# TASK OBJECTIVE:
Pull out every line below that contains the word "agent" and copy each one unchanged.
--- PROVIDED RECORDS ---
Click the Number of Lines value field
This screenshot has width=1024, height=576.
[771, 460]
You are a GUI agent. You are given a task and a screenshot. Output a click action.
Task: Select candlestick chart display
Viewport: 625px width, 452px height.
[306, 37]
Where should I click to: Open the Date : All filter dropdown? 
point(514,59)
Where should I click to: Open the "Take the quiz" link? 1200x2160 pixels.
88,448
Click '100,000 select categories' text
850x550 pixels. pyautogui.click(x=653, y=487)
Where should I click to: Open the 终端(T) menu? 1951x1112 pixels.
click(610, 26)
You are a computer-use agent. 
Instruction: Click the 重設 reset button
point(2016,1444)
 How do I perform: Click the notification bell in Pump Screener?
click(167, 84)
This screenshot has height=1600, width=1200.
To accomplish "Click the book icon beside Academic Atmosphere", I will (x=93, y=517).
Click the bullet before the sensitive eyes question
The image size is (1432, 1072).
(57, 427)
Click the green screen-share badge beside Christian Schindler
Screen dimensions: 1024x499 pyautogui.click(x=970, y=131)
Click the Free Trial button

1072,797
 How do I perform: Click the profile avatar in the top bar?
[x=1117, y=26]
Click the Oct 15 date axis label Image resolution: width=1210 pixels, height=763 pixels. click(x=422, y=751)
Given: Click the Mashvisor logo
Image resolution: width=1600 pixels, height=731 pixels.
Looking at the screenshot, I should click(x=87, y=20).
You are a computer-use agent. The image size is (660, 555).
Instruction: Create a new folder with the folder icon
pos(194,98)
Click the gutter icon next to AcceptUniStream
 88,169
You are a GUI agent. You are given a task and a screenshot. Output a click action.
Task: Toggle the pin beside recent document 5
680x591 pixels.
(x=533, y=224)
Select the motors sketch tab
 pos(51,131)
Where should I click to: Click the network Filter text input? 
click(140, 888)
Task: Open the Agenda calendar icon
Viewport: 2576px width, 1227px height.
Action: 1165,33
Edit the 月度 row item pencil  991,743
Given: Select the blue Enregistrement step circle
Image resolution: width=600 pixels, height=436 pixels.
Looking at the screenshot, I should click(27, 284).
---
# TASK ANSWER:
You are a GUI agent. You are given a task and a screenshot. Output a click action.
You are a computer-use agent. 
You are a computer-use agent. The image size is (660, 555).
You are a GUI agent. You are given a task and a screenshot. Output a click action.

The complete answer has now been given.